Drill-down to service failure causes

Analyzing individual requests is a useful way of gaining a better understanding of detected errors. In this article, you will learn how to determine the error underlining an increasing service failure rate using distributed tracing.

Scenario

In the image below, you can see that requests to Redis started to fail around the 10:45 mark on the timeline.

Steps

  1. To find the Failure rate tab, go to the service’s details page and select a View button (such as View requests, View dynamic requests, or View resource requests).

    Distributed trace 11

  2. Select Analyze backtrace to see where these requests came from.

    The requests originate from the weather-express service and nearly all failed requests to Redis have the same exception—an AbortError caused by a closed connection.

    Distributed trace 12

  3. To analyze down to the affected Node.js traces, select More () > Distributed traces.
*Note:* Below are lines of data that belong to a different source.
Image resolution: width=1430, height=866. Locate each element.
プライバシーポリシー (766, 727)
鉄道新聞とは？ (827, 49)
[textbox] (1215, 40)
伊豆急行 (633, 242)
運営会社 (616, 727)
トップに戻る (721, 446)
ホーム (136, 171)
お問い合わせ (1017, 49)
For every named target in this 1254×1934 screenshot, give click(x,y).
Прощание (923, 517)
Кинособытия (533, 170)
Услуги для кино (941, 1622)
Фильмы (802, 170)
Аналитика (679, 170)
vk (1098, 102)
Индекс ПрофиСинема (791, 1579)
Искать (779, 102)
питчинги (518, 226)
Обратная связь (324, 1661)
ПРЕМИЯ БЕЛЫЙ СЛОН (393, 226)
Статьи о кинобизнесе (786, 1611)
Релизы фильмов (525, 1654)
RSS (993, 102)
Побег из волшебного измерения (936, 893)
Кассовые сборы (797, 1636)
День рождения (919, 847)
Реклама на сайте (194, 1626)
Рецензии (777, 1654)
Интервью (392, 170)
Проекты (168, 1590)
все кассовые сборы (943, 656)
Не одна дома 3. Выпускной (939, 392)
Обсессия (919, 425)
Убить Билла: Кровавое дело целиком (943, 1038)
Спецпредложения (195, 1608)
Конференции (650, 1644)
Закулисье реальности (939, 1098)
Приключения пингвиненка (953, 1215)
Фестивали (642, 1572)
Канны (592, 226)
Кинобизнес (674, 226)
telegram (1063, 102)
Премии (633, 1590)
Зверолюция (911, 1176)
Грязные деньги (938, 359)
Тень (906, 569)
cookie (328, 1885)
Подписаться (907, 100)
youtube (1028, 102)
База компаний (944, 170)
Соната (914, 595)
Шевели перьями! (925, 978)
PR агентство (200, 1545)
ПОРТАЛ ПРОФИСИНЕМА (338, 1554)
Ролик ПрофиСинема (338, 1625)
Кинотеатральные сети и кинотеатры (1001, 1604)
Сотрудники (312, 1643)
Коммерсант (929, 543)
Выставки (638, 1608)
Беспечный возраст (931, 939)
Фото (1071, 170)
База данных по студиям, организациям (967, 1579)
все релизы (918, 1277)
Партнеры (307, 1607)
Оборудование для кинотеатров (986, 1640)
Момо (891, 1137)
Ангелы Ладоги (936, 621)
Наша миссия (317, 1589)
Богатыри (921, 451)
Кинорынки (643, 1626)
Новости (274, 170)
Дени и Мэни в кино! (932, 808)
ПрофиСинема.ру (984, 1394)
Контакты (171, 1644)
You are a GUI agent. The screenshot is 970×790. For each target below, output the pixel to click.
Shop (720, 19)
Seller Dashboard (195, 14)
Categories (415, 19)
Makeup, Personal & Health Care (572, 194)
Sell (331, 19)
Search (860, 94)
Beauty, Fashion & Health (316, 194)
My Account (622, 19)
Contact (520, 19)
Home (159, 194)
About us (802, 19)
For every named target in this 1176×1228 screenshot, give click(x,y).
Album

    By looking at the Node.js trace and its code-level execution tree below, you can see that a Redis request leads to an error. You can see where this error occurs in the flow of the Node.js code.

    Distributed trace 13

  4. Select the Errors tab to analyze the exception.

    Distributed trace 14

Conclusion

Each distributed trace on the Errors tab shows a unique set of parameters leading up to the error. With this approach to analysis, the distributed traces view can be very useful in helping you understand why certain exceptions occurred.